Anderson meraih tanganku kemudian menggenggamnya. Tiba-tiba aku merasa seperti tersengat listrik. Rasanya persis seperti ketika aku tersetrum saat mencabut kabel televisi sewaktu aku masih kecil. Tanganku tidak sengaja menyentuh logam stekernya waktu itu. Jake dan Allen yang mencoba menyelamatkanku ikut tersengat listrik. Baru ketika Ayah menarik kami bertiga, tanganku bisa terlepas dari steker itu. Hasilnya di tanganku ada luka bakar yang baru sembuh setelah sekitar sebulan lebih.
Rasanya sama seperti yang aku rasakan dari tangan Anderson saat ini, namun intensitasnya lebih kecil. Hanya berupa sedikit kejutan listrik, tak sampai membuatku kesakitan. Refleks aku meloncat dan segera melepaskan genggaman tangan Anderson.
"Itulah mengapa teman-teman seangkatanku memanggilku Pikachu." Anderson tersenyum sambil mengangkat bahunya.
"Baiklah aku percaya sekarang," kataku sambil meringis dan mengibaskan tangan.
"Baiklah, sekarang kita lihat daftarnya, siapa yang akan menangani kalian." Anderson membuka lembaran kertas yang dibawanya sedari tadi. "Serina Gray dan Clark…"
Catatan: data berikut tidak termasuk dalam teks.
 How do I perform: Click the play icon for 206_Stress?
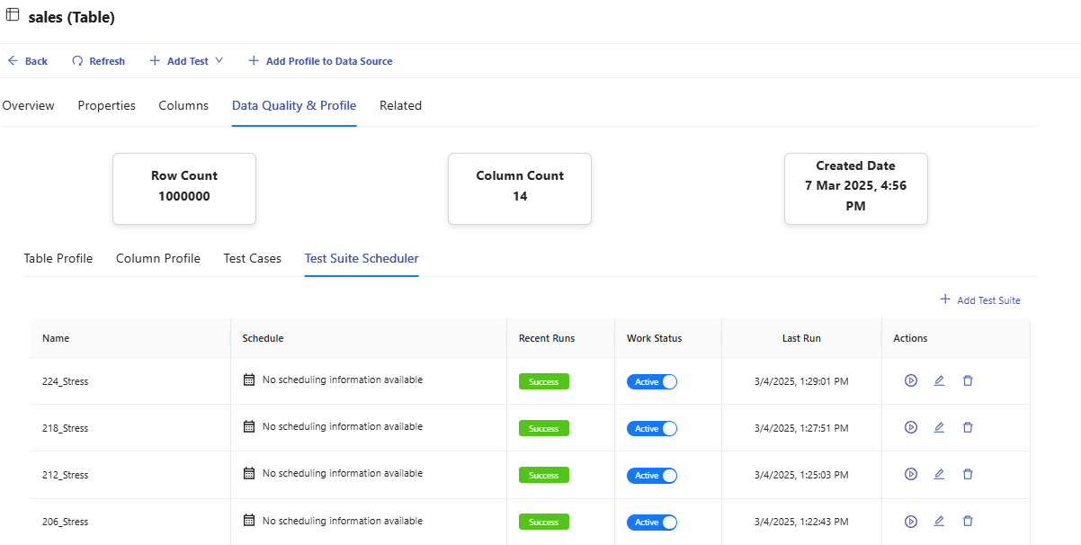pos(910,521)
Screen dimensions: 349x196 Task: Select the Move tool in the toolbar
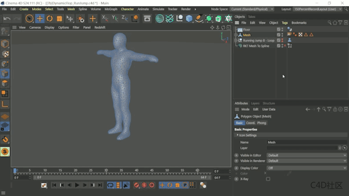point(40,19)
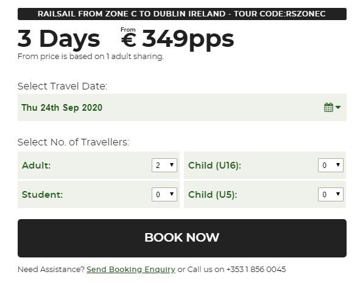Click the Select Travel Date label

pyautogui.click(x=63, y=86)
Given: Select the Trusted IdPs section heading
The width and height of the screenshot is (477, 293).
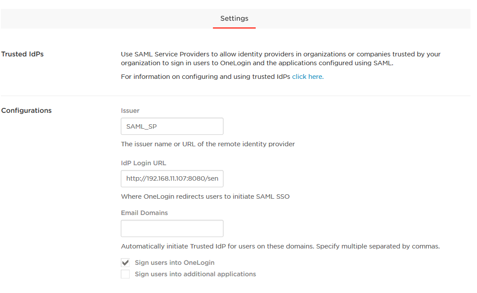Looking at the screenshot, I should [x=22, y=54].
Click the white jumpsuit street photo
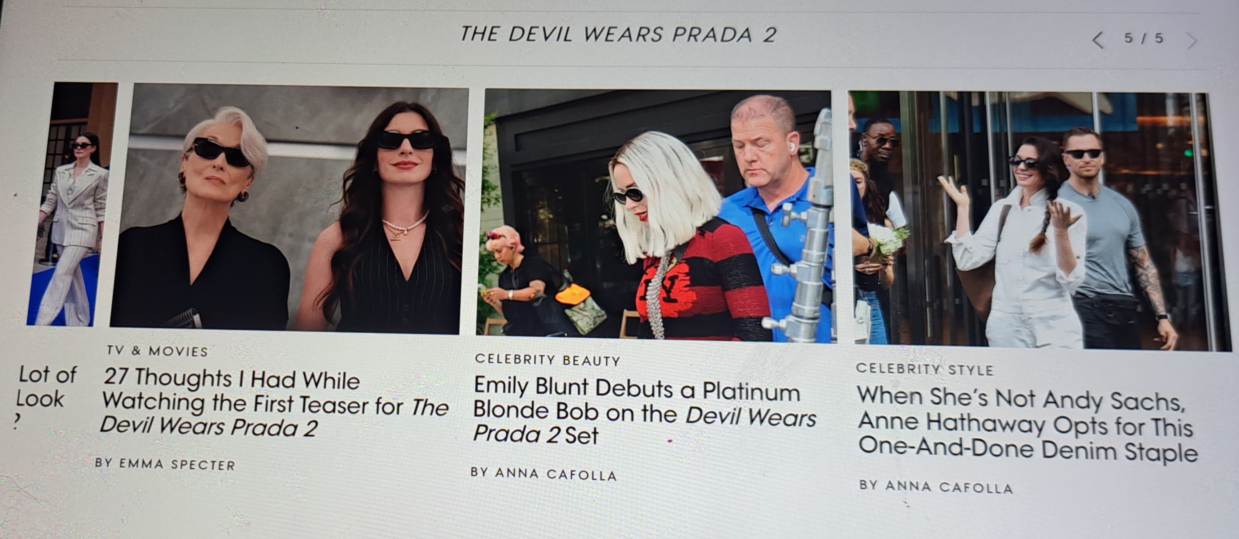 point(1039,220)
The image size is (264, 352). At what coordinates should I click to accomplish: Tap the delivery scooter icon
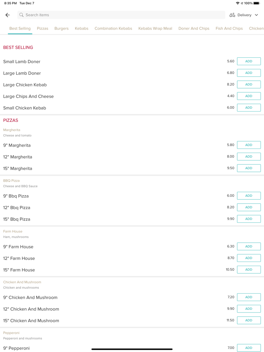click(232, 15)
"Luvithor," Clark mengingatkan.
"Ah, ya. Luvithor. Maaf, aku punya ingatan yang buruk untuk nama."
Clark mendekat padaku. "Dia punya sengatan listrik?" bisiknya.
Aku mengangguk mengiyakan. Clark terlihat menelan ludah. "Tenanglah, kau bisa lari jauh entah kemana sebelum listriknya mencapaimu," hiburku. Clark tertawa terkekeh.
"Baiklah, aku mulai dari Clark Luvithor terlebih dahulu karena abjadnya terletak lebih awal." Anderson kembali angkat bicara. "Luvithor, pembimbingmu selama masa orientasi adalah Lee Kyu Jin."
Clark masih terbengong di tempatnya.
"Kyu Jin ada disana. Orang Korea. Tinggi, berkulit putih susu. Kau bisa lihat tingginya menonjol di gerombolan pembimbing di sebelah sana," terang Anderson sambil menunjuk ke arah gerombolan berseragam hitam di ujung barat halaman sekolah. Sekali lihat aku langsung bisa menemukan orang yang dimaksud Anderson. Dia memang yang paling tinggi di gerombolan itu.
Tampaknya Clark juga segera menemukannya setelah mendapatkan petunjuk Anderson.
"Kita bertemu lagi nanti," Clark pamit padaku. Aku hanya mengangguk tanpa berpikir panjang kemudian mengawasi Clark yang melangkah canggung untuk menemukan pembimbingnya.
"Dan Sam Huddwake untukmu, Gray." Anderson telah menemukan nama pembimbingku.
"Huddwake?" tanyaku mengklarifikasi.
"Ya, Sam Huddwake, Irlandia." Anderson memastikan. Aku mengangguk. "Kurasa kalian bisa cepat akrab. Huddwake yang paling senior diantara kami. Orangnya agak susah akrab, dan berhati-hatilah." Anderson memberikan pernyataan yang berlawanan dalam satu kalimatnya, membuatku agak bingung.
"Dia di sana, berambut hitam cepak. Telinganya ditindik di sebelah kiri." Anderson menunjuk ke gerombolan yang tak jauh dari tempat Lee Kyu Jin tadi. Huddwake ada di gerombolan yang semua isinya lelaki, namun aku tak kesulitan menemukannya. Karena kebetulan ia sedang menatapku dan Anderson.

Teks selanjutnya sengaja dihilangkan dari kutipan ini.